Stored items
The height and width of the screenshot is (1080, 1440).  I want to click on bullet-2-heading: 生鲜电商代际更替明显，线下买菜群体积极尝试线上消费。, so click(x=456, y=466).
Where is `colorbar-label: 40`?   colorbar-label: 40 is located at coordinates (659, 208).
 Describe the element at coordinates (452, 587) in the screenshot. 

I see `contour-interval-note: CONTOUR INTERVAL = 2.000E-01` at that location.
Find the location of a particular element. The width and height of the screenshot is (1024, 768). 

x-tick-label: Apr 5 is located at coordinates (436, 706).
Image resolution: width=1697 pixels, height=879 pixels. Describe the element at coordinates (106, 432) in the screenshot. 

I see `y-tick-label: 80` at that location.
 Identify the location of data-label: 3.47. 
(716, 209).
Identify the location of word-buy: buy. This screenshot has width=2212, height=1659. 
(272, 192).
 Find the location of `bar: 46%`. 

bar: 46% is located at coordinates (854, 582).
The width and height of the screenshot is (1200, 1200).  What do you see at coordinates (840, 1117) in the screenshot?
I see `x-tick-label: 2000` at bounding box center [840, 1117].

■ Job item: Replace every "Identify the location of" in the rows above with "Give the position of" and reproduce the rows with nothing else changed.

■ Your response:
The height and width of the screenshot is (1080, 1440).  I want to click on bullet-2-heading: 生鲜电商代际更替明显，线下买菜群体积极尝试线上消费。, so click(x=456, y=466).
Where is `colorbar-label: 40`?   colorbar-label: 40 is located at coordinates (659, 208).
 Describe the element at coordinates (452, 587) in the screenshot. 

I see `contour-interval-note: CONTOUR INTERVAL = 2.000E-01` at that location.
Find the location of a particular element. The width and height of the screenshot is (1024, 768). 

x-tick-label: Apr 5 is located at coordinates (436, 706).
Image resolution: width=1697 pixels, height=879 pixels. Describe the element at coordinates (106, 432) in the screenshot. 

I see `y-tick-label: 80` at that location.
 Give the position of data-label: 3.47. 
(716, 209).
Give the position of word-buy: buy. This screenshot has width=2212, height=1659. 
(272, 192).
 Find the location of `bar: 46%`. 

bar: 46% is located at coordinates (854, 582).
The width and height of the screenshot is (1200, 1200).  What do you see at coordinates (840, 1117) in the screenshot?
I see `x-tick-label: 2000` at bounding box center [840, 1117].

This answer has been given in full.